Die Statistik ist allerdings verzerrt: Laut BA-Schätzung hätte es im Vergleich zum Februar erneut einen Anstieg gegeben, falls in den Kommunen alle Arbeitslosen erfasst worden wären.
Nach Angaben von BA-Chef Frank-Jürgen Weise fiel die Entspannung am Arbeitsmarkt im Monatsvergleich deutlich geringer aus als in den Vorjahren. Hauptgrund sei, dass sich durch den lang anhaltenden Winter der jahreszeitlich übliche Abbau der Arbeitslosigkeit verzögere. Darüber hinaus hätten die statistischen Effekte aus der Zusammenlegung von Arbeitslosen- und Sozialhilfe zum neuen Arbeitslosengeld II und die noch immer schwache Konjunktur den Rückgang der Arbeitslosigkeit im März gebremst.

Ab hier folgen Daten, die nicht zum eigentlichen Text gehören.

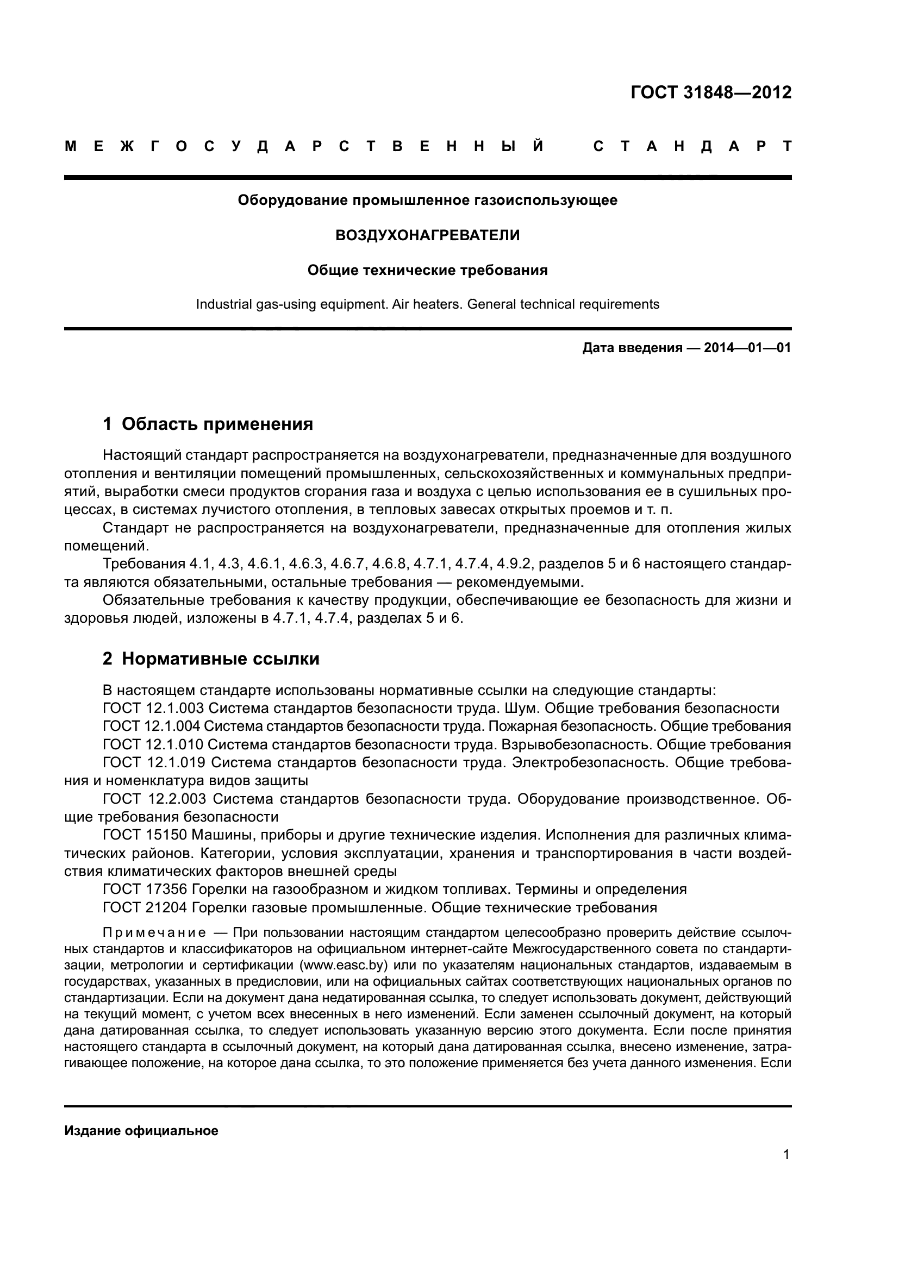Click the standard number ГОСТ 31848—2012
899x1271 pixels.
pos(711,92)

Statistikänderung durch Hartz IV
Nach der mit Hartz IV verbundenen Statistikänderung ist die Arbeitslosenzahl laut BA allerdings noch immer unvollständig. So fehlten weiterhin viele Daten von erwerbsfähigen Langzeitarbeitslosen, die von den 69 Optionskommunen unabhängig von der BA in Eigenregie betreut werden. Nach jüngsten Schätzungen fehlen damit 88.000 ehemalige Sozialhilfebezieher in der Statistik. Falls diese mitgezählt worden wären, wäre die Arbeitslosigkeit auch im März erneut gestiegen und damit zum dritten Mal in Folge ein neuer Nachkriegsrekord erreicht worden.

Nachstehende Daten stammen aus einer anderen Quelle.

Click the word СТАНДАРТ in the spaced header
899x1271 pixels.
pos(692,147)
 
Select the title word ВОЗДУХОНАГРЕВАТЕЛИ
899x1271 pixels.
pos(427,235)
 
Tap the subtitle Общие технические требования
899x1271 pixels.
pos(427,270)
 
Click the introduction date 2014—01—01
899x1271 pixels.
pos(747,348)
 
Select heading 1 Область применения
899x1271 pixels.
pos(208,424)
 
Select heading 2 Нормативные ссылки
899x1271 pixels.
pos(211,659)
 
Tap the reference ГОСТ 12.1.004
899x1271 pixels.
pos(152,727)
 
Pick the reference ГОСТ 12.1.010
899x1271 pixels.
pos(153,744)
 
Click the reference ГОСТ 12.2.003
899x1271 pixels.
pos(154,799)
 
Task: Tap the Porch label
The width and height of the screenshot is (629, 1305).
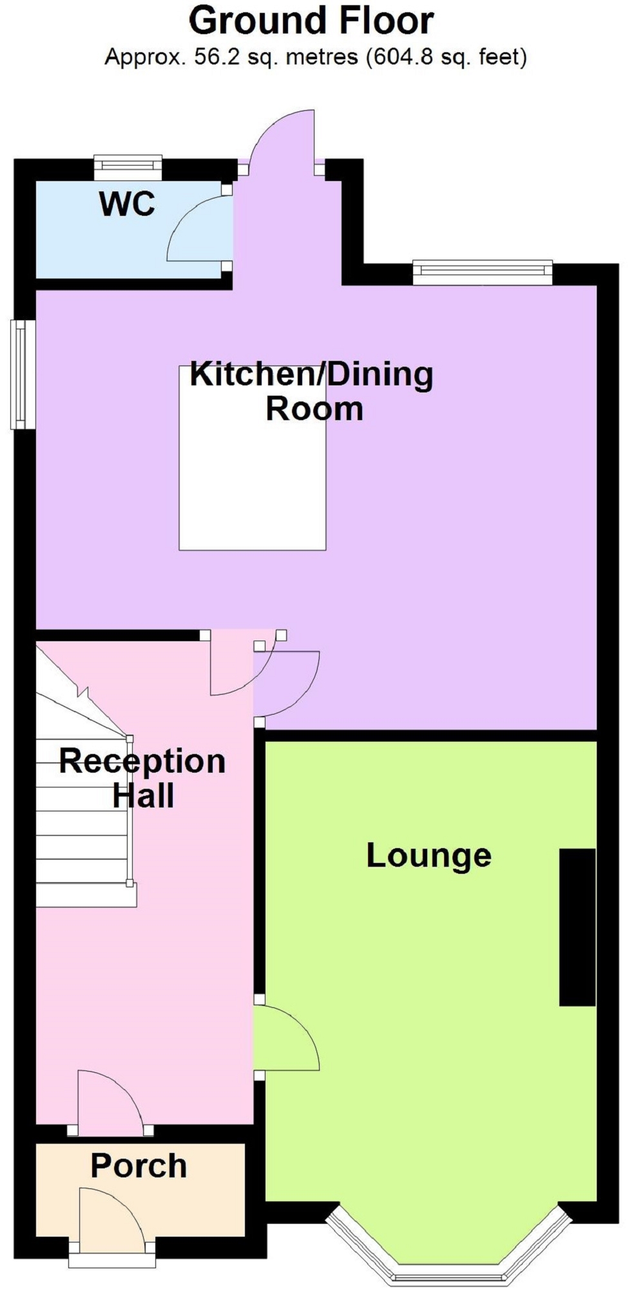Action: (139, 1166)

Saisonbereinigt stieg die Arbeitslosigkeit im März an, und zwar um 92.000. Laut BA ist dies darauf zurückzuführen, dass der März wie schon der Februar sehr kalt und schneereich war. Da das Saisonbereinigungsverfahren solch eine außergewöhnliche Kälteperiode nicht berücksichtigt, dürfte der vermeldete Anstieg laut BA um bis zu 50.000 zu hoch sein. Der weitere saisonbereinigte Anstieg setzt sich aus der Zusammenlegung von Arbeitslosen- und Sozialhilfe und der schwachen Konjunktur zusammen.

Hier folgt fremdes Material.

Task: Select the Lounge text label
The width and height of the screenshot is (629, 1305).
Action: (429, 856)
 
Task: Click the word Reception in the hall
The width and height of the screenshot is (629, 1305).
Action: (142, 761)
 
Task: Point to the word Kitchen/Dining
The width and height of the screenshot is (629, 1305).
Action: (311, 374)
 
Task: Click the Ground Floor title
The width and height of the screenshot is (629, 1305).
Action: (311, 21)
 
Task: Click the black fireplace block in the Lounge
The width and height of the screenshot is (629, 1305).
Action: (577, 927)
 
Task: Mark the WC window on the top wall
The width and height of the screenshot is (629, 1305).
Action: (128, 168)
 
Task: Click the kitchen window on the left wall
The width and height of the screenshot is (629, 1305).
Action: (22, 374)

Die Zahl der Erwerbstätigen nahm nach den jüngsten vorliegenden Zahlen des Statistischen Bundesamts im Februar saisonbereinigt um 10.000 zu. Nicht saisonbereinigt erhöhte sie sich um 40.000 auf 38,55 Mio.. Gegenüber dem Vorjahr waren es 213.000 Erwerbstätige mehr. Dies sei vor allem auf die Ausweitung geringfügiger Beschäftigung und von Zusatzjobs zurückzuführen. Die Zahl der sozialversicherungspflichtigen Beschäftigten verringerte sich dagegen weiter; sie sank im Vorjahresvergleich deutlich nach den ersten Hochrechnungen für Jänner um 156.000 auf 26,25 Mio..
Lehrstellenmarkt weiter angespannt
Die Lage am Lehrstellenmarkt bleibt zur Halbzeit des seit Oktober laufenden Berufsberatungsjahres ebenfalls weiter angespannt. Bis März wurden mit 339.000 Ausbildungsplätzen acht Prozent weniger gemeldet als im Vorjahreszeitraum. Vor allem die Zahl der betrieblichen Stellen sank. Mit 532.300 blieb die Zahl der Bewerber praktisch unverändert. Derzeit stehen damit gut 170.000 noch freien Stellen 330.000 Bewerber gegenüber. Dies bedeutet eine rechnerische Lehrstellenlücke von 160.000. Die BA rechnet damit, dass diese Lücke Ende September etwa das Niveau des Vorjahres erreicht. Damals hatten 31.200 junge Menschen zum Beginn des Ausbildungsjahres noch keine Lehrstelle. Die Entwicklung könne durch den Ausbildungspakt allerdings noch positiv beeinflusst werden, erklärte die BA.
Wirtschaftsminister sieht Zenit überschritten
Der deutsche Wirtschaftsminister Wolfgang Clement (SPD) rechnet damit, dass die Zahl der Arbeitslosen in diesem Frühjahr unter fünf Millionen sinkt. Er gehe auch davon aus, dass diese Marke danach nicht mehr erreicht werde, sagte Clement am Donnerstag in Berlin. Der leichte Rückgang bei den Arbeitslosenzahlen im März zeige, dass der Zenit überschritten sei. Jetzt drehe sich der Trend. Die Zahl der Arbeitslosen in Deutschland ist im März leicht auf 5,176 Millionen gesunken.